I laici sono tanti, milioni di milioni. Non puntate al 4% se volete centrarlo.

Testo: 

C'è forse qualcuno che non può non rallegrarsi del fidanzamento tra socialisti dello Sdì e radicali di Pannella e Bonino con l'annunziato allargamento a De Michelis e Bobo Craxi? Dopo anni di assenze e di delusioni quanti in qualche modo fanno riferimento alle famiglie socialista riformista, liberale riformatrice e laica radicale non possono che considerare con piacere il nuovo inizio sprigionato da Fiuggi sia con la vigorosa riproposizione di un'identità ideale e culturale che negli ultimi anni si era notevolmente appannata, sia con la progettazione di un soggetto politico che intende presentarsi come tale sulla scena elettorale. E' stato Biagio De Giovanni a sottolineare da queste colonne il valore positivo della convenzione partendo dalla sua tradizione riformista postcomunista. Da parte mia vorrei aggiungere il vivo interesse di chi ha vissuto l'intera vicenda del Partito radicale dai Cinquanta ai Novanta che vide un intenso dialogo e molte comuni iniziative tra Bettino Craxi e Marco Pannella.
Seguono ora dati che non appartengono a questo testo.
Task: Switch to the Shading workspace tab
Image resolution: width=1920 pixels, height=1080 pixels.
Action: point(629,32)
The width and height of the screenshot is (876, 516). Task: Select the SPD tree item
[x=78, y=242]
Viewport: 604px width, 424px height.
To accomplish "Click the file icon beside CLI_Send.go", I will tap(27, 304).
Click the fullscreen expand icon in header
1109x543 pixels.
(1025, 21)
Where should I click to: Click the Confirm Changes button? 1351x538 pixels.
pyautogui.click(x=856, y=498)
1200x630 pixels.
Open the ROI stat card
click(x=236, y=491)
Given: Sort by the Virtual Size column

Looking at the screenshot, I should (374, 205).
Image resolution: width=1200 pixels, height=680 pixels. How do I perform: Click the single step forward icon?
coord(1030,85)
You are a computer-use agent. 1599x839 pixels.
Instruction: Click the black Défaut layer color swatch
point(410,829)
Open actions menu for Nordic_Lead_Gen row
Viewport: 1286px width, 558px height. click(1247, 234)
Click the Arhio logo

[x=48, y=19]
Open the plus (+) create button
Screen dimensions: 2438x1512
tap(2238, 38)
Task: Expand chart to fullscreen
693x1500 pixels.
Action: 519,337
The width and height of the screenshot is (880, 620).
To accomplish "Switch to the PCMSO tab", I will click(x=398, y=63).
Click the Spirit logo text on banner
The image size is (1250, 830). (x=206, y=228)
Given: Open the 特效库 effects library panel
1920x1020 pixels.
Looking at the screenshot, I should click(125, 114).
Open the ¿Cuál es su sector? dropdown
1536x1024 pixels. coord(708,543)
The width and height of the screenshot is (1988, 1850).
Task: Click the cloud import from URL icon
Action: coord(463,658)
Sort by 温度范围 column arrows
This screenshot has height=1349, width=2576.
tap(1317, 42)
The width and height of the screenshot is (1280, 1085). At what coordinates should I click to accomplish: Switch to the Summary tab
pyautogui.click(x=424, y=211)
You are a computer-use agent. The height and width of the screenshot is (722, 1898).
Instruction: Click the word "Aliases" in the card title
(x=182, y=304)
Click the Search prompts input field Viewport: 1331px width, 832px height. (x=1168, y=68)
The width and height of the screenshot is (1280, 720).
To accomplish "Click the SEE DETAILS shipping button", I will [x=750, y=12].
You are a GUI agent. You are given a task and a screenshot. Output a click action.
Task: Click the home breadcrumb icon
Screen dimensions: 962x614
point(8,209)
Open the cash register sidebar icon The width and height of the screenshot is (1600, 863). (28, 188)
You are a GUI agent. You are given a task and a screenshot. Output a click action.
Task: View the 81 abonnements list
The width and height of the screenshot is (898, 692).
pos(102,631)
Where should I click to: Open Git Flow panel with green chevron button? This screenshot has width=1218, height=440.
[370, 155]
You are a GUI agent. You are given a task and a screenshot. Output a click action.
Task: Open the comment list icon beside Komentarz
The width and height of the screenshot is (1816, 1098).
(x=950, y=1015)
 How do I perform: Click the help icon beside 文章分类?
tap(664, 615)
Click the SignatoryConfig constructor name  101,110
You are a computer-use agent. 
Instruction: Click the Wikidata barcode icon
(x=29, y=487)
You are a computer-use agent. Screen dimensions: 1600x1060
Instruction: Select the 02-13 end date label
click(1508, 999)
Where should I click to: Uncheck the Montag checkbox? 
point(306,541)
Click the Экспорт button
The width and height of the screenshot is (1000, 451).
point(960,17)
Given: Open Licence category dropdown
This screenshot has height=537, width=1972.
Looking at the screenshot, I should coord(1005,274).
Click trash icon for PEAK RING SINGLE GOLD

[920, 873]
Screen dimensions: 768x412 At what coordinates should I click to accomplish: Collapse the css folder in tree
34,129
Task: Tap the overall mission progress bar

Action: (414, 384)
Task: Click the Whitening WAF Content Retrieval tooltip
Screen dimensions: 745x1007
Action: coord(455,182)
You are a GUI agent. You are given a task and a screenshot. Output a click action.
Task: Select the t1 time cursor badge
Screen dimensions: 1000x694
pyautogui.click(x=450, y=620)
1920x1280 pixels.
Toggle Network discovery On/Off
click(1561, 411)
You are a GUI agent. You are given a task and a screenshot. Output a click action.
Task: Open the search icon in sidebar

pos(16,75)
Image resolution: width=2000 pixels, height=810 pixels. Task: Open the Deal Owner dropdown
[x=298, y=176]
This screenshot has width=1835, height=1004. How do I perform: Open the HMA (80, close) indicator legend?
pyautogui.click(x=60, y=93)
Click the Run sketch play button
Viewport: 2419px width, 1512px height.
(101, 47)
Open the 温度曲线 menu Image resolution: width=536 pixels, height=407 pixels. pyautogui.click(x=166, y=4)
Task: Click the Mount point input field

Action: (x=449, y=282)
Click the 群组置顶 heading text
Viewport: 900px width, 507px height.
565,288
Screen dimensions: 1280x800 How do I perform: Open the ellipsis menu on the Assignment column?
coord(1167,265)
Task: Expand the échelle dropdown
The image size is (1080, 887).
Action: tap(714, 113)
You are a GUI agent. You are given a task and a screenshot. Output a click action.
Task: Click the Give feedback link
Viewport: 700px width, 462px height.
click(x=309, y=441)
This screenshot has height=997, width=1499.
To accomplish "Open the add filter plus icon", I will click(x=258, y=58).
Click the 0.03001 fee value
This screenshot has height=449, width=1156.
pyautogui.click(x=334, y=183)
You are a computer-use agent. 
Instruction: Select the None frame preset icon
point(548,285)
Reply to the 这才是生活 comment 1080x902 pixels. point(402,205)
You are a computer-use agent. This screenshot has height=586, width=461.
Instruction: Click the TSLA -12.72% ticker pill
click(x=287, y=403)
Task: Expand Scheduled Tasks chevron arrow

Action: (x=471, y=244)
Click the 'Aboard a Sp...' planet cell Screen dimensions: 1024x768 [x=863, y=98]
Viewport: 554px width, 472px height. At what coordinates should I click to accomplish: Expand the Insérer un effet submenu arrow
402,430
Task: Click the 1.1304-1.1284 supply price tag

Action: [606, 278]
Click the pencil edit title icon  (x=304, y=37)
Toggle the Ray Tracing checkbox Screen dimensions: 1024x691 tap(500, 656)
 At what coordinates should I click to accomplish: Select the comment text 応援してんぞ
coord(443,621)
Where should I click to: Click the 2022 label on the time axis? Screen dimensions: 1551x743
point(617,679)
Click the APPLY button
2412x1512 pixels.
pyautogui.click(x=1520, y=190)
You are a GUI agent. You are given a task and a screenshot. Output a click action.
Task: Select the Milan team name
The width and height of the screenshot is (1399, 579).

Ciò premesso, non si può fare a meno di interrogarsi su quel che l'incontro radical-socialista non deve essere, e dove si nasconde il potenziale di successo dell'iniziativa. Come hanno ricordato a Fiuggi Boselli e Capezzone, un'operazione di reduci che mettesse in comune le rispettive debolezze arricchendole di un glorioso panteon non avrebbe né ascolto né prospettive. Anche l'unità socialista, pur se serve a rinfrancare i tanti socialisti che in questi anni hanno dovuto subire con il giustizialismo la diaspora, in sé e per sé non sarebbe granché utile alla causa riformatrice liberale e socialista che oggi ha bisogno non tanto di enunciare una ben distinta identità politica e culturale, quanto di incidere sulla trasformazione del paese. E' questa la grande attesa che finora è andata delusa da tutte le parti. Gli stessi radicali, che nelle coraggiose posizioni tenute in questi anni non hanno mai annacquato la loro carica riformatrice sul terreno delle libertà e dei diritti, devono potere tradurre quelle istanze largamente sentite nella società, in concrete realizzazioni politiche.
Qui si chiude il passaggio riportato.